Work request: Starting at the top line and ending at the last, restate the records exactly.

Records excerpted from a collection:

.....

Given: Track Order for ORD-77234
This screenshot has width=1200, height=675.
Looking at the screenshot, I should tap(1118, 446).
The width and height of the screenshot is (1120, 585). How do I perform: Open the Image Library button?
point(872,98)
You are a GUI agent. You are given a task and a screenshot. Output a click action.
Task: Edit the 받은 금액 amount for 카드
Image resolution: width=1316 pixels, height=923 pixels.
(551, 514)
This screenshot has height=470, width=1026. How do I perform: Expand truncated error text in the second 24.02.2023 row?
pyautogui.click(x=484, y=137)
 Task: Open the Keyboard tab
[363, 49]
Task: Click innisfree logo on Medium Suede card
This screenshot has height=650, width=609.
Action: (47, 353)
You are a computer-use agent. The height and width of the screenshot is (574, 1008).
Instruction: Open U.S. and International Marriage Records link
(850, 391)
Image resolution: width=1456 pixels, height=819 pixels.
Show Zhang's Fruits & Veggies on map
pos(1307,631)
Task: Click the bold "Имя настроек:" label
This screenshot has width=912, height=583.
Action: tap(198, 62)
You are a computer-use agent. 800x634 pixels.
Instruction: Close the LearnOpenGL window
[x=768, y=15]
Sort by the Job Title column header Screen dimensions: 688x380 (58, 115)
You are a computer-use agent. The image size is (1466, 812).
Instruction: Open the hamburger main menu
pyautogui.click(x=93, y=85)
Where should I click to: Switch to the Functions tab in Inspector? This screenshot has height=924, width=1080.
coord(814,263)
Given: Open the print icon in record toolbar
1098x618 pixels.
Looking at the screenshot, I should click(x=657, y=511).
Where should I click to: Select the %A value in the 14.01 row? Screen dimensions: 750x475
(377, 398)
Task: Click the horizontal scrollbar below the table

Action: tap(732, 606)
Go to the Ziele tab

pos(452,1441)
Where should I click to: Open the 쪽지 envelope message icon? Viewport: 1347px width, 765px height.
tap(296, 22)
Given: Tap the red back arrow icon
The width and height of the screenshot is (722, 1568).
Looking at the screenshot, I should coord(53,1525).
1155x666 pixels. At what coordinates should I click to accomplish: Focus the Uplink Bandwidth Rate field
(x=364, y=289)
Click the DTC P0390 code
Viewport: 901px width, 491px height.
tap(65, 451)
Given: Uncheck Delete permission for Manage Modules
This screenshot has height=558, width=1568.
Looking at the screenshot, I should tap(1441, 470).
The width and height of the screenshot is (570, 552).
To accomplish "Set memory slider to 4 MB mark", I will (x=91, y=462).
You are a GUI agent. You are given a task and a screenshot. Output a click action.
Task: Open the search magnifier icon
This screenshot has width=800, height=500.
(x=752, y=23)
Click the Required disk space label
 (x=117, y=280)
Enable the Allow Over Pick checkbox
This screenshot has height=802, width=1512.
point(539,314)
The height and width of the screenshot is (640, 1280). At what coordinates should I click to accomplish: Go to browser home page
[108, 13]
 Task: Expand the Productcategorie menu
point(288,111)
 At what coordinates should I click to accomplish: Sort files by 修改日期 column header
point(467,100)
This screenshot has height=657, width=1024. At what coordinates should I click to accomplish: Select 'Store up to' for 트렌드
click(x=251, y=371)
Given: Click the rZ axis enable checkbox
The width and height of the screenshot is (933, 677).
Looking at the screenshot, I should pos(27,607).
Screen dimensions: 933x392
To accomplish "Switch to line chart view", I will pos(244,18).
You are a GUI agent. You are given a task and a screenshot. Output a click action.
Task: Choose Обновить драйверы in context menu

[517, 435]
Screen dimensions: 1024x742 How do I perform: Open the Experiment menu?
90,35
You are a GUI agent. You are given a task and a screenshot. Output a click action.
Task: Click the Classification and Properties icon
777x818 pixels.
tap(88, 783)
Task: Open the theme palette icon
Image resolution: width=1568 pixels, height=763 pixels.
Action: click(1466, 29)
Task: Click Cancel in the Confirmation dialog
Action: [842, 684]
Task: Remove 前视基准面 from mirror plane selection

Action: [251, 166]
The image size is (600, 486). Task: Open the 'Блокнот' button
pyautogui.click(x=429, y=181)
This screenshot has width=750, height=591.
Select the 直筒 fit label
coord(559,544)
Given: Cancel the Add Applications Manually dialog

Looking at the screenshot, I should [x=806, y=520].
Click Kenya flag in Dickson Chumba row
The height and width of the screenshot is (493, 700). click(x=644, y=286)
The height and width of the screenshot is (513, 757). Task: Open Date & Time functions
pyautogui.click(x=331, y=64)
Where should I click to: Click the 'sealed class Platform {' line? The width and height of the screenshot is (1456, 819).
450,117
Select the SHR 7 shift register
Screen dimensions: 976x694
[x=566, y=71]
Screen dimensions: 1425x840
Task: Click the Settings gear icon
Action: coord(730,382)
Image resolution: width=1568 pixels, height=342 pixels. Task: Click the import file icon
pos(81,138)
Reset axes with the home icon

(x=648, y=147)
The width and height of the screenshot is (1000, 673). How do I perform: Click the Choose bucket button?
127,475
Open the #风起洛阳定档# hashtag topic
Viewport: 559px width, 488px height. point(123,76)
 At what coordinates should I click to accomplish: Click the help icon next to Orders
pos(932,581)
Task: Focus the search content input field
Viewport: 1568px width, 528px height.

.....

Expected answer:
Given: Track Order for ORD-77234
This screenshot has width=1200, height=675.
Looking at the screenshot, I should tap(1118, 446).
The width and height of the screenshot is (1120, 585). How do I perform: Open the Image Library button?
point(872,98)
You are a GUI agent. You are given a task and a screenshot. Output a click action.
Task: Edit the 받은 금액 amount for 카드
Image resolution: width=1316 pixels, height=923 pixels.
(551, 514)
This screenshot has height=470, width=1026. How do I perform: Expand truncated error text in the second 24.02.2023 row?
pyautogui.click(x=484, y=137)
 Task: Open the Keyboard tab
[363, 49]
Task: Click innisfree logo on Medium Suede card
This screenshot has height=650, width=609.
Action: (47, 353)
You are a computer-use agent. The height and width of the screenshot is (574, 1008).
Instruction: Open U.S. and International Marriage Records link
(850, 391)
Image resolution: width=1456 pixels, height=819 pixels.
Show Zhang's Fruits & Veggies on map
pos(1307,631)
Task: Click the bold "Имя настроек:" label
This screenshot has width=912, height=583.
Action: tap(198, 62)
You are a computer-use agent. 800x634 pixels.
Instruction: Close the LearnOpenGL window
[x=768, y=15]
Sort by the Job Title column header Screen dimensions: 688x380 (58, 115)
You are a computer-use agent. The image size is (1466, 812).
Instruction: Open the hamburger main menu
pyautogui.click(x=93, y=85)
Where should I click to: Switch to the Functions tab in Inspector? This screenshot has height=924, width=1080.
coord(814,263)
Given: Open the print icon in record toolbar
1098x618 pixels.
Looking at the screenshot, I should click(x=657, y=511).
Where should I click to: Select the %A value in the 14.01 row? Screen dimensions: 750x475
(377, 398)
Task: Click the horizontal scrollbar below the table

Action: tap(732, 606)
Go to the Ziele tab

pos(452,1441)
Where should I click to: Open the 쪽지 envelope message icon? Viewport: 1347px width, 765px height.
tap(296, 22)
Given: Tap the red back arrow icon
The width and height of the screenshot is (722, 1568).
Looking at the screenshot, I should coord(53,1525).
1155x666 pixels. At what coordinates should I click to accomplish: Focus the Uplink Bandwidth Rate field
(x=364, y=289)
Click the DTC P0390 code
Viewport: 901px width, 491px height.
tap(65, 451)
Given: Uncheck Delete permission for Manage Modules
This screenshot has height=558, width=1568.
Looking at the screenshot, I should tap(1441, 470).
The width and height of the screenshot is (570, 552).
To accomplish "Set memory slider to 4 MB mark", I will (x=91, y=462).
You are a GUI agent. You are given a task and a screenshot. Output a click action.
Task: Open the search magnifier icon
This screenshot has width=800, height=500.
(x=752, y=23)
Click the Required disk space label
 (x=117, y=280)
Enable the Allow Over Pick checkbox
This screenshot has height=802, width=1512.
point(539,314)
The height and width of the screenshot is (640, 1280). At what coordinates should I click to accomplish: Go to browser home page
[108, 13]
 Task: Expand the Productcategorie menu
point(288,111)
 At what coordinates should I click to accomplish: Sort files by 修改日期 column header
point(467,100)
This screenshot has height=657, width=1024. At what coordinates should I click to accomplish: Select 'Store up to' for 트렌드
click(x=251, y=371)
Given: Click the rZ axis enable checkbox
The width and height of the screenshot is (933, 677).
Looking at the screenshot, I should pos(27,607).
Screen dimensions: 933x392
To accomplish "Switch to line chart view", I will pos(244,18).
You are a GUI agent. You are given a task and a screenshot. Output a click action.
Task: Choose Обновить драйверы in context menu

[517, 435]
Screen dimensions: 1024x742 How do I perform: Open the Experiment menu?
90,35
You are a GUI agent. You are given a task and a screenshot. Output a click action.
Task: Click the Classification and Properties icon
777x818 pixels.
tap(88, 783)
Task: Open the theme palette icon
Image resolution: width=1568 pixels, height=763 pixels.
Action: click(1466, 29)
Task: Click Cancel in the Confirmation dialog
Action: [842, 684]
Task: Remove 前视基准面 from mirror plane selection

Action: [251, 166]
The image size is (600, 486). Task: Open the 'Блокнот' button
pyautogui.click(x=429, y=181)
This screenshot has width=750, height=591.
Select the 直筒 fit label
coord(559,544)
Given: Cancel the Add Applications Manually dialog

Looking at the screenshot, I should [x=806, y=520].
Click Kenya flag in Dickson Chumba row
The height and width of the screenshot is (493, 700). click(x=644, y=286)
The height and width of the screenshot is (513, 757). Task: Open Date & Time functions
pyautogui.click(x=331, y=64)
Where should I click to: Click the 'sealed class Platform {' line? The width and height of the screenshot is (1456, 819).
450,117
Select the SHR 7 shift register
Screen dimensions: 976x694
[x=566, y=71]
Screen dimensions: 1425x840
Task: Click the Settings gear icon
Action: coord(730,382)
Image resolution: width=1568 pixels, height=342 pixels. Task: Click the import file icon
pos(81,138)
Reset axes with the home icon

(x=648, y=147)
The width and height of the screenshot is (1000, 673). How do I perform: Click the Choose bucket button?
127,475
Open the #风起洛阳定档# hashtag topic
Viewport: 559px width, 488px height. point(123,76)
 At what coordinates should I click to accomplish: Click the help icon next to Orders
pos(932,581)
Task: Focus the search content input field
Viewport: 1568px width, 528px height.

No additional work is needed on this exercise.